What Labour Outsider says – you have to assume that Labor will match them on either the tax or spending side, so the size of the fiscal stimulus will be roughly unaffected by the result of the election.

IOW whatever happens on 24/11 the fiscal stance is going to be a little looser than we’d have thought last week, so the probably of an interest rate hike is also a little higher than last week.

Er, surely the opposite – an incoming government has every incentive to go for austerity in year one so that a) rates are likelier to go down and set a good platform for all those ‘confidence’ indicators for the next few years, and b) they can then spend the next two and half being ‘generous’ as they claw back their first year harshness 🙂

Is this true though?

If Labor spends instead of cuts tax, every dollar gets put into the economy. But wealthier people are more likely to save their tax cuts, rather than spend, so by cutting tax the fiscal stimulus is less.

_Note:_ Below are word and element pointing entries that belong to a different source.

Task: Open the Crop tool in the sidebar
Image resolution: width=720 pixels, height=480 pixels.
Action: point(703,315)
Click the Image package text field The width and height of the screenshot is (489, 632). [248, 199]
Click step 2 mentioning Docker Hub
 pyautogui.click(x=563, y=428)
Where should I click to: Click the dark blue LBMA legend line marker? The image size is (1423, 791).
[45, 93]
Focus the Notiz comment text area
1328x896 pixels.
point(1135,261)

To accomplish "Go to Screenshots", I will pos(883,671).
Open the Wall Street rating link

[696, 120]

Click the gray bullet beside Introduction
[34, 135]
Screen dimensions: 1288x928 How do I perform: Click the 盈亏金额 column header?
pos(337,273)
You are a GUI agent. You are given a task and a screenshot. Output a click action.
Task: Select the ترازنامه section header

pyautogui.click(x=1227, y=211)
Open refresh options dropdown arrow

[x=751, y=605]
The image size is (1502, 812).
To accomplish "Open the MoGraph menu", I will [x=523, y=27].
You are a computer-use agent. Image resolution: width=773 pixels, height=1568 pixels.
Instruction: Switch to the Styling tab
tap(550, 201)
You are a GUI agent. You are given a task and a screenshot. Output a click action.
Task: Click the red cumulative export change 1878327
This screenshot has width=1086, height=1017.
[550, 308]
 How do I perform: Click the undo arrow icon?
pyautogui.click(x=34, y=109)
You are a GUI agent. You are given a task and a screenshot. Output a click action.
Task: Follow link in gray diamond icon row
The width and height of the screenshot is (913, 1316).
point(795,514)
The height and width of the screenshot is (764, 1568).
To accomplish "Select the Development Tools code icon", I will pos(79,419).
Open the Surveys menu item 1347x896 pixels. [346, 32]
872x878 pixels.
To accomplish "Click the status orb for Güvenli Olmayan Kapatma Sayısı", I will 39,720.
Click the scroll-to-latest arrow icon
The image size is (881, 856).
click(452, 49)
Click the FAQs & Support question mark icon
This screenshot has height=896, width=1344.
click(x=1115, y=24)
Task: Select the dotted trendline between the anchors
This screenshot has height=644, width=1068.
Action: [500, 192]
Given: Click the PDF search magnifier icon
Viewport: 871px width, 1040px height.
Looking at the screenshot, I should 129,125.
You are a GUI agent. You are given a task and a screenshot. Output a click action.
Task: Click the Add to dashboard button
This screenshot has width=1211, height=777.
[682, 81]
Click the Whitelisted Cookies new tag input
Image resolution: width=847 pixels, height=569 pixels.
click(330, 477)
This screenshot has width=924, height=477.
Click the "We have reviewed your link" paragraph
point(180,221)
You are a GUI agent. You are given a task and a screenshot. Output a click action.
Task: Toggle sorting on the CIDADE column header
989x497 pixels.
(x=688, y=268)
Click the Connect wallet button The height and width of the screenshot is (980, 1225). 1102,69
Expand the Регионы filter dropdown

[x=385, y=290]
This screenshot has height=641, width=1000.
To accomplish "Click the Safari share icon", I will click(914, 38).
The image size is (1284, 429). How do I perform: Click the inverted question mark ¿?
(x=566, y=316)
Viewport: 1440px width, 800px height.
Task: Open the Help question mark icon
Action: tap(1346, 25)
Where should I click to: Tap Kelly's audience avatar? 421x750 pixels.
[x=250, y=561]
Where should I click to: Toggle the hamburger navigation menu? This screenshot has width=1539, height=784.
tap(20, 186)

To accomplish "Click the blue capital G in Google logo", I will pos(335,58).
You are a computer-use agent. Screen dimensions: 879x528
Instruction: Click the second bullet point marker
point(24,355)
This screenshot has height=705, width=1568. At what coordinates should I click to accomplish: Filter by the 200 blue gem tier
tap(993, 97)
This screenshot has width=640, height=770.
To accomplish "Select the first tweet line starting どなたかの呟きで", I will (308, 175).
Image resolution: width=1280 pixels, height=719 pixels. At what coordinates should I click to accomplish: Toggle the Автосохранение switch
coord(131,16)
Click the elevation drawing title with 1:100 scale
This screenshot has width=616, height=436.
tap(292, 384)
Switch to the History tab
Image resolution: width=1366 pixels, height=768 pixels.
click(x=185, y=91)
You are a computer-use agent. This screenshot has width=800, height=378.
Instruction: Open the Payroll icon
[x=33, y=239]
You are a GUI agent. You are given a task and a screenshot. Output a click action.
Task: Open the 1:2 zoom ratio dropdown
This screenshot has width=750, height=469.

The point is that the main new info resulting from the government’s announcement is that the Budget surplus is gonna be a little less than we’d thought, whatever the election result. We’d have already taken such things as Patrick’s electorally anti-cyclical patterns into account – they won’t be substantially affected by the election result anyway.

It’s true there might be a tiny extra balanced budget multiplier with Labour, but given that empirically measured balanced budget multipliers are modest, and given Labor’s commitment to no new net spending promises, “tiny ” is the operative word.